Strategic Recommendations to Master Tariff Exemptions in Life Sciences
To navigate this complex environment, an ERP system with trade compliance and tariff management modules is a must-have to support companies:
- Automate HTS Classification – Ensures the correct HS codes for all raw materials and finished products.
- Track Tariffs in Real Time – Updates duty rates instantly as trade policies change. If a raw material is imported duty-free, its preferential status can be maintained under certain conditions.
- Generate Customs Documentation – Reduces errors in commercial invoices, bills of lading, and certificates of origin.
- Optimize Supplier Decisions – Helps businesses source materials from duty-free zones or low-tariff countries.
- Predict Cost Impacts – Provides tariff simulation models for better financial planning.
- Support Duty Drawbacks – If an IMP pack is exported, companies may claim refunds on previously paid U.S. import duties.

If an API sourced from Europe and syringes from China are imported into the U.S. for processing, ERP systems can track them separately to qualify for re-export duty exemptions.
#GOATConsultants™-Level Insights:
Turn Tariff Risks into Supply Chain Efficiency
To protect against rising tariffs and customs risks, companies should:
- Comprehensive Supply Chain Evaluation: Assess the entire supply chain to identify stages where tariffs apply and explore possibilities to restructure operations to minimize tariff liabilities.

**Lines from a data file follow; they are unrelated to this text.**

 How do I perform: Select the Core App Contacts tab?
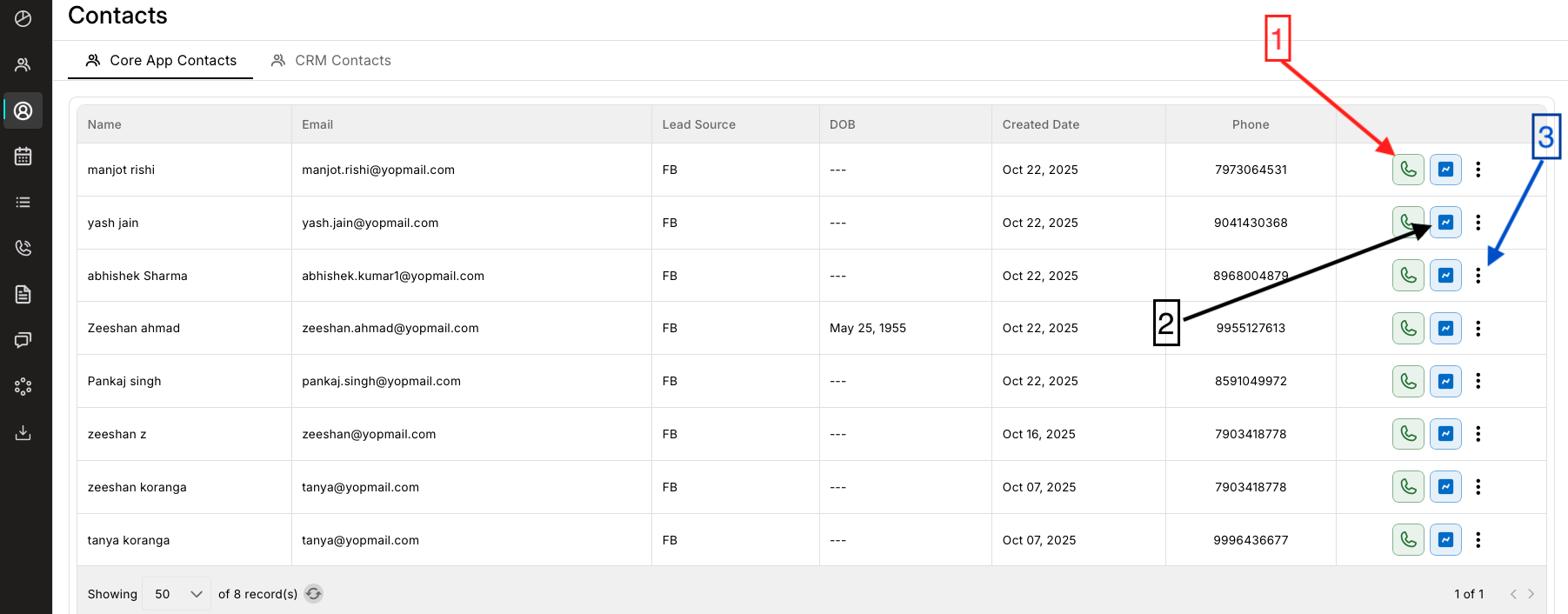click(161, 60)
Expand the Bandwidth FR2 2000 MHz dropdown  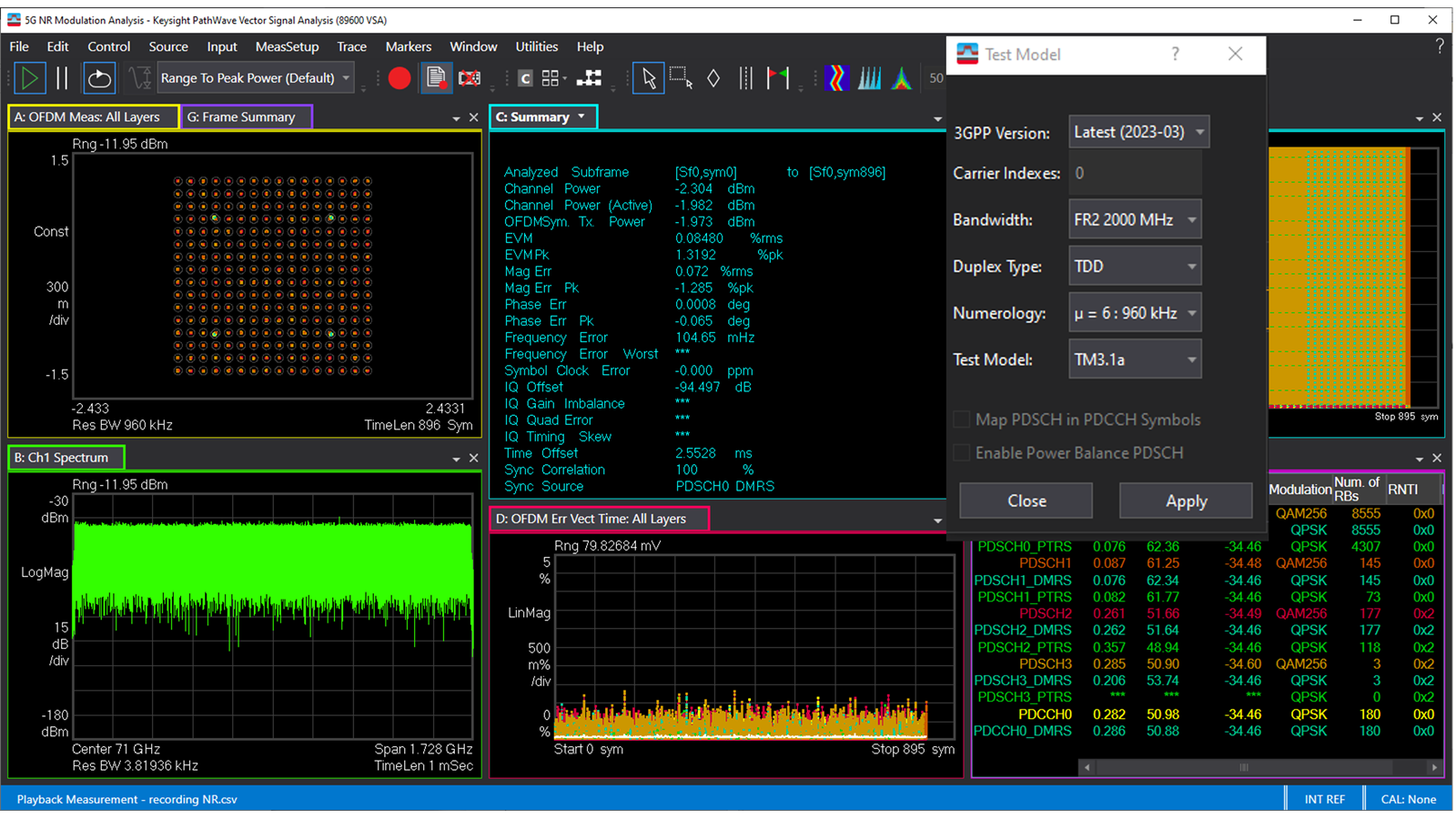click(x=1135, y=219)
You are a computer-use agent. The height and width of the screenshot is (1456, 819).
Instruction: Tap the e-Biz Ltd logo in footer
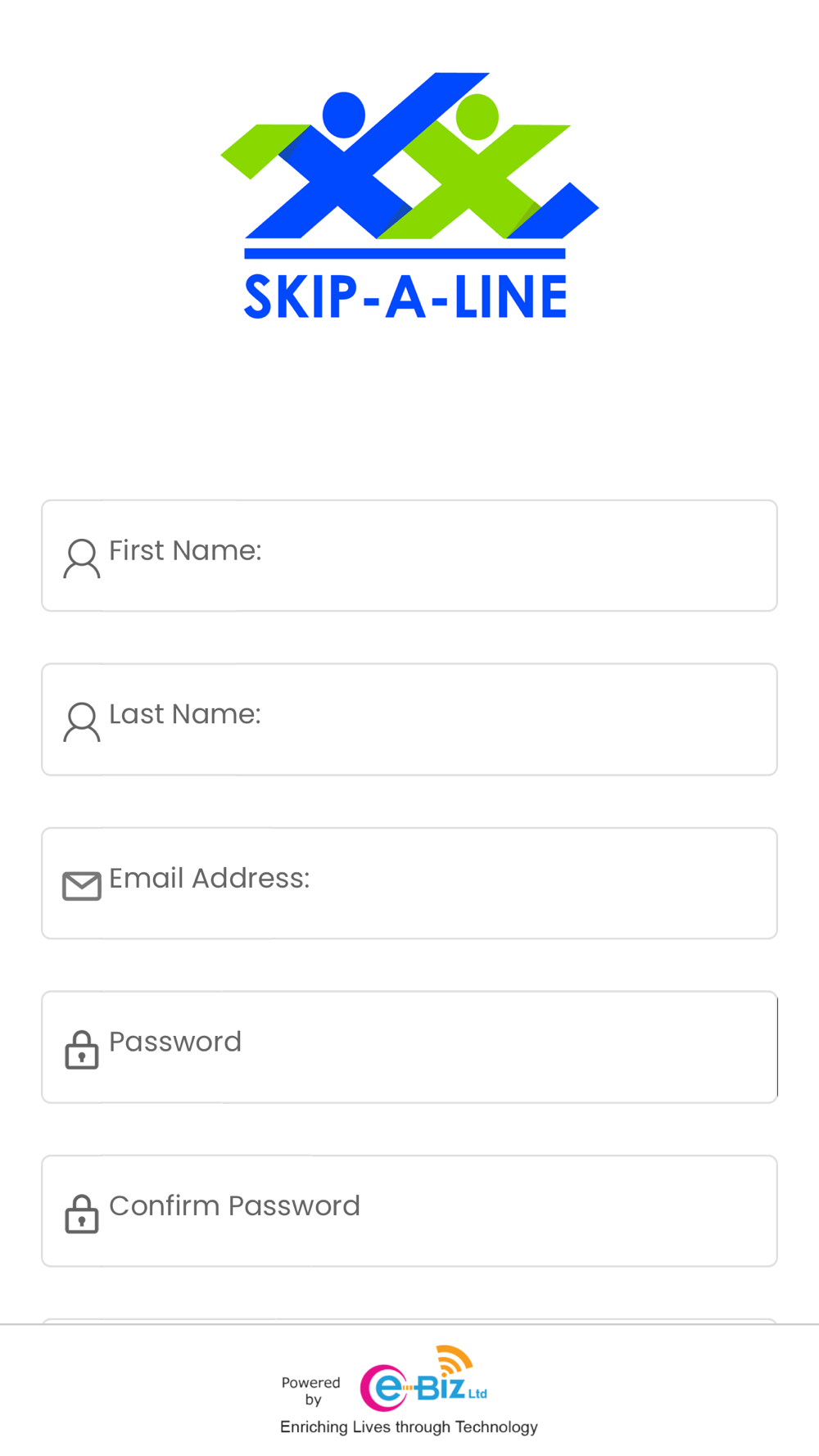point(424,1378)

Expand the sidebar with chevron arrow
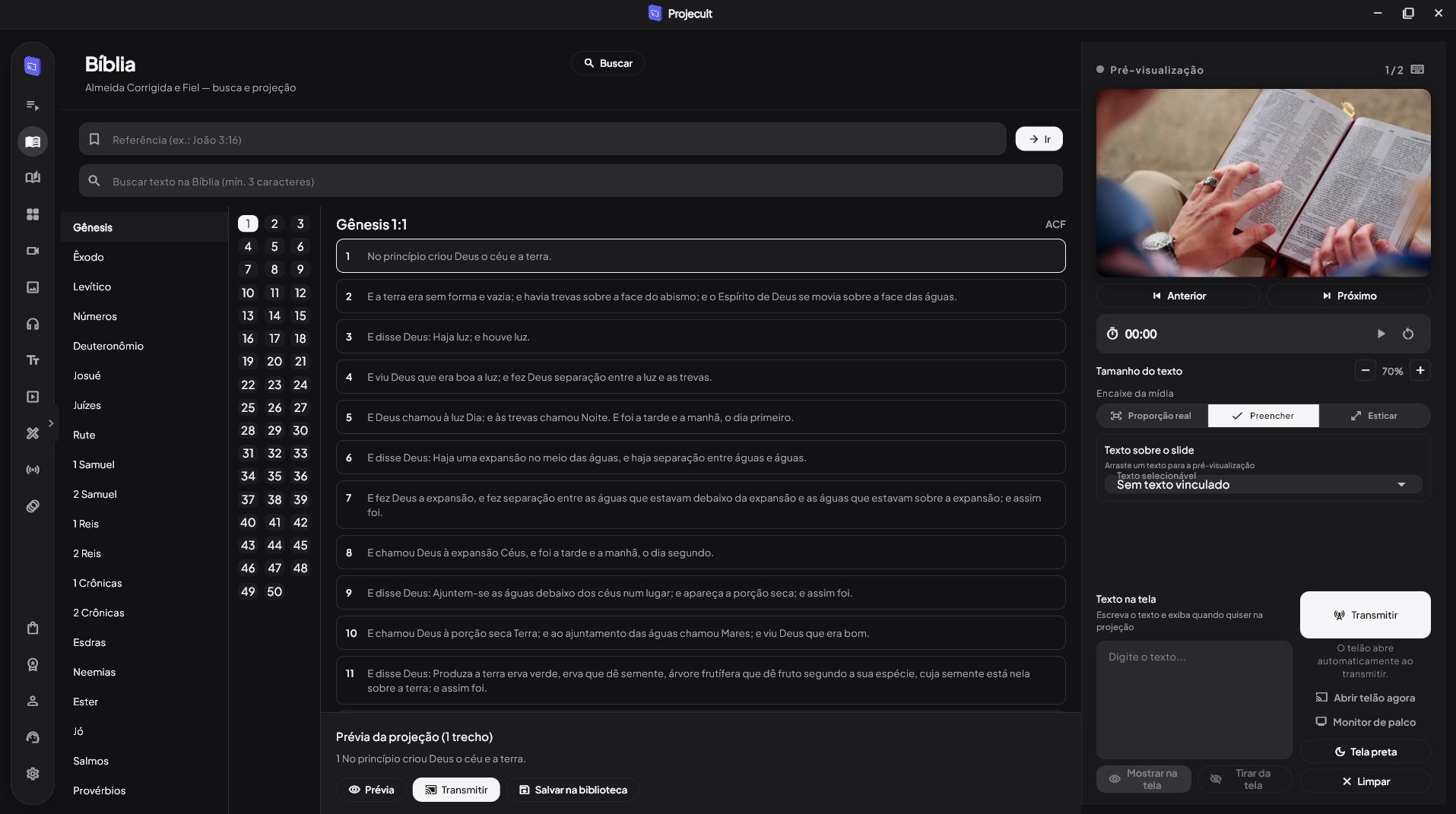[51, 423]
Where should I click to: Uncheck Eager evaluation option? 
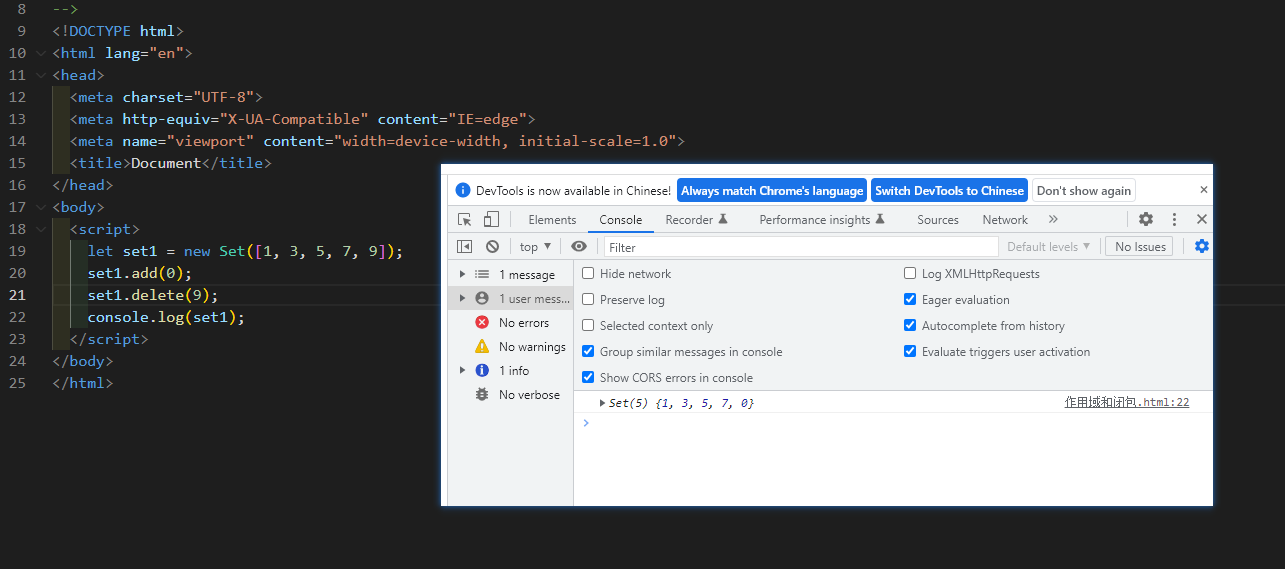(910, 300)
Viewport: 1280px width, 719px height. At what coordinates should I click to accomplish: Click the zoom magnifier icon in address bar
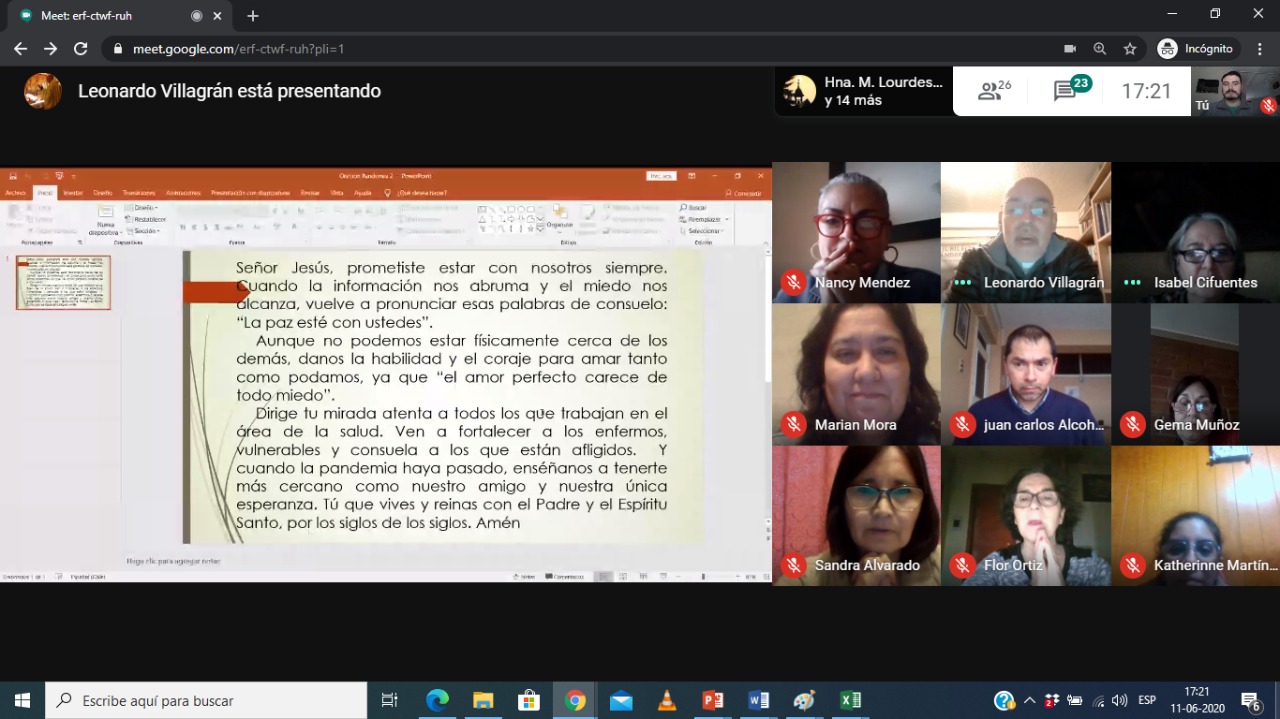[x=1100, y=48]
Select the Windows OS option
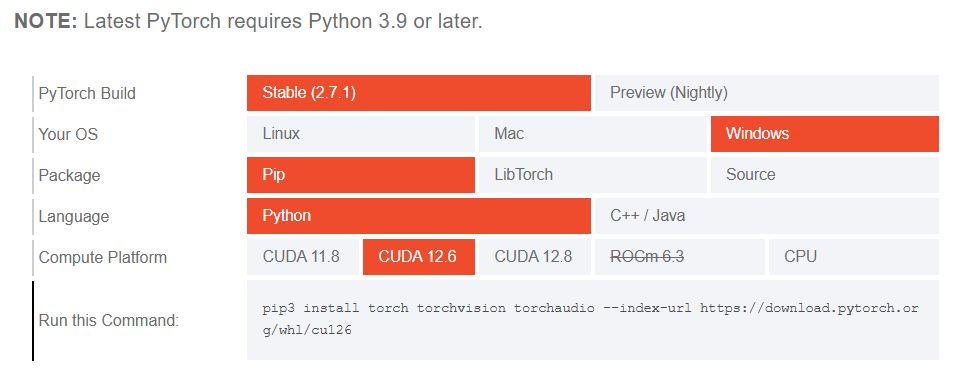The image size is (954, 370). point(825,134)
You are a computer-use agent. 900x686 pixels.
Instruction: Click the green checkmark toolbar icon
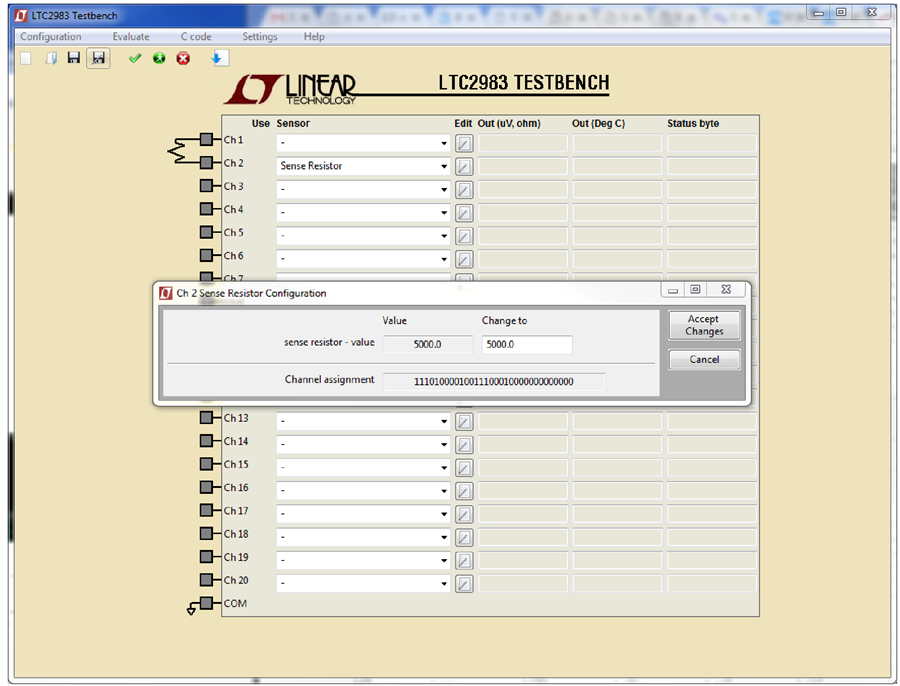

- Accurate Documentation: Maintain meticulous records and ensure all shipping documents accurately reflect the product’s origin, classification, and value to facilitate smoother customs clearance.
- Engage Trade Compliance Experts: Consult with professionals specializing in international trade compliance to stay abreast of evolving regulations and implement best practices.
- Explore Duty Mitigation Programs: Investigate programs such as Foreign Trade Zones (FTZs) or bonded warehouses that may offer relief or deferral of tariffs under certain conditions.
Tariffs should not just be seen as an extra cost but as an opportunity to optimize manufacturing processes, improve supply chain efficiency, and reduce compliance risks.
Companies that invest in ERP-driven customs management will gain a competitive edge in the evolving global trade environment.
The current tariff strategy partially supports pharmaceutical manufacturing but falls short of fostering a fully competitive and self-sufficient U.S. life sciences industry. Without a more holistic approach, the goal of industrial rearmament may just remain a goal, not a reality.